◆ EXTRAIT
"JE REVIENS DE SUITE"
ENTRE DEUX PORTES
Pensée comme un lieu d’expérimentation pour les artistes, cette vitrine s’inscrit dans la lignée de la mission de JAP, à savoir privilégier la sensibilisation pour tous à l’art contemporain.
« JE REVIENS DE SUITE »
Ana Jotta et Pierre Leguillon proposent « Je reviens de suite », une pièce sans texte ni interprètes pour le « Teatrino/Palermo », la réplique d’un théâtre de marionnettes créé en 1964 par le peintre allemand Blinky Palermo. L’original a d’ailleurs déjà été exposé à Bruxelles, en 1988, non loin de la rue de Namur, rue Ravenstein, où Marie-Puck Broodthaers tenait la Galerie des Beaux-Arts.
À l’occasion du Nouveau Festival du Centre Pompidou à Paris, en 2009, Pierre Leguillon a commandé une réplique de ce théâtre à l’artiste Clément Rodzielski, qui en a proposé une version en noir et blanc. Le castelet pliant a depuis voyagé à New York (Renwick Gallery, 2010), ou plus récemment à Bruxelles (Wiels, 2015).
À chaque présentation, il a fait l’objet de mises en scène variées, ouvrant sur d’autres espaces, devenant un lieu de projection ou de conférence, voire un personnage à part entière. S’y sont succédé-e-s des artistes aussi différent-e-s que Moyra Davey, Jean-Luc Moulène, Valérie Mannaerts, Boris Charmatz, Aglaïa Konrad, Isabelle Cornaro, Cécile Bart, Ricardo Valentim, Sébastien Capouet, Nathalie Du Pasquier, Koenraad Dedobbeleer, Conny Purtill, etc.
Ana Jotta et Pierre Leguillon avaient déjà réalisé une performance ensemble au sein du Teatrino/Palermo au Wiels, mais cette nouvelle collaboration – qui expose un théâtre sans public, des rideaux fermés, et une pancarte annonçant : « Je reviens de suite » – peut se lire à l’aune du drame que vivent les commerces, les théâtres et les musées, aujourd’hui contraints à la fermeture. Car en croisant un panneau « Je reviens de suite », on ne sait jamais depuis combien de temps il a été posé, ni le temps objectif que signifie ce : « de suite ».
Glaneuse et collectionneuse, Ana Jotta aime s’approprier des objets trouvés, des papiers oubliés, abandonnés… Ici, après avoir chiné un petit tableau représentant un rameur s’éloignant vers le large, au soleil couchant, elle l’a décliné sous la forme d’un motif, à regarder comme les photogrammes d’un film se déroulant à l’infini – à moins que ce film ne tourne en boucle (« On rame ! »).
Le rideau de velours est bien sûr un clin d’œil au rideau de scène mais il ouvre cette fois sur les coulisses, invitant le spectateur à glisser un œil par la fente comme dans un peep-show. Mais que ce joue-t-il ici ? Peut-être l’éternel retour de la peinture.

◆ EXTRAITS DE DONNÉES
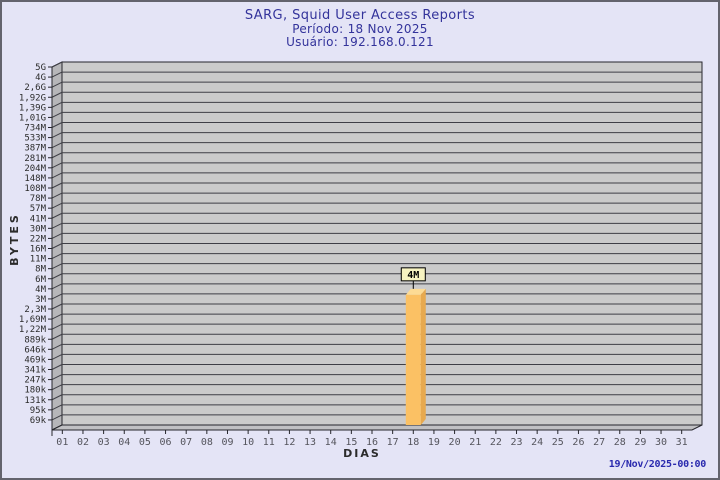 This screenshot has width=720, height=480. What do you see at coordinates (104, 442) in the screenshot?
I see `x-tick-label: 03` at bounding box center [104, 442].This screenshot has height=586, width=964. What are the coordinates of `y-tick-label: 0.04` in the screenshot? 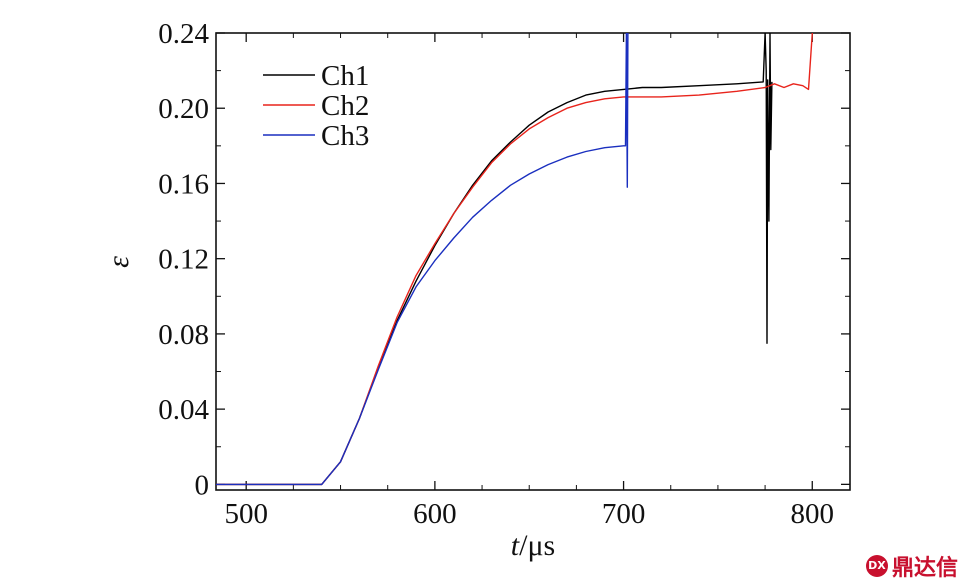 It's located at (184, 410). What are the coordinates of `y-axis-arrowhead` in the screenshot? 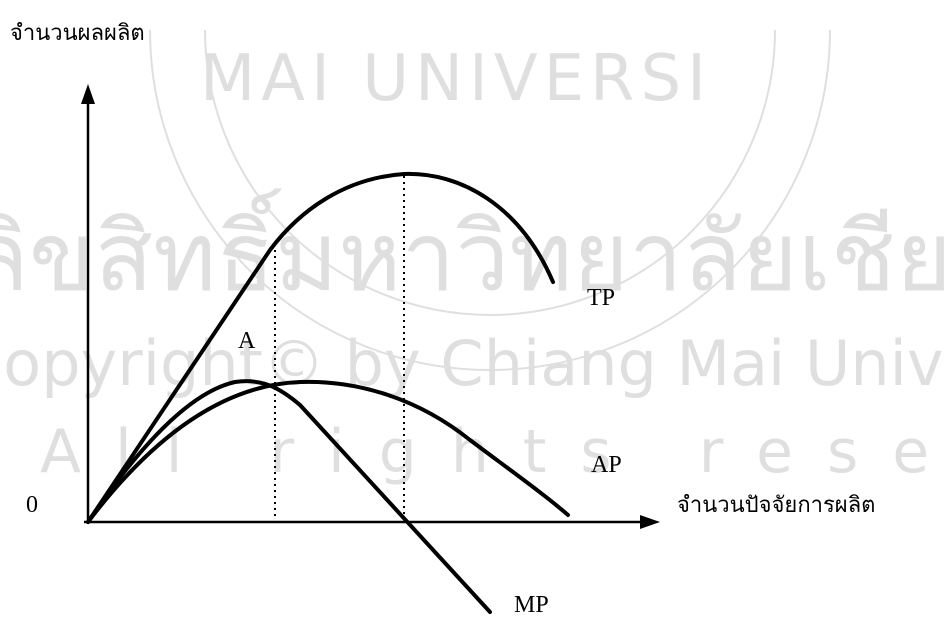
---
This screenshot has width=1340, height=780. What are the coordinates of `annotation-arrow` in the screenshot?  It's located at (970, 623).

◆ VOTRE CONSIGNE
Traduisez en anglais cette phrase de l'extrait : « Le castelet pliant a depuis voyagé à New York (Renwick Gallery, 2010), ou plus récemment à Bruxelles (Wiels, 2015). » Le listing provient d'une autre source.

◆ TÂCHE ACCOMPLIE
The folding puppet theater has since traveled to New York (Renwick Gallery, 2010), or more recently to Brussels (Wiels, 2015).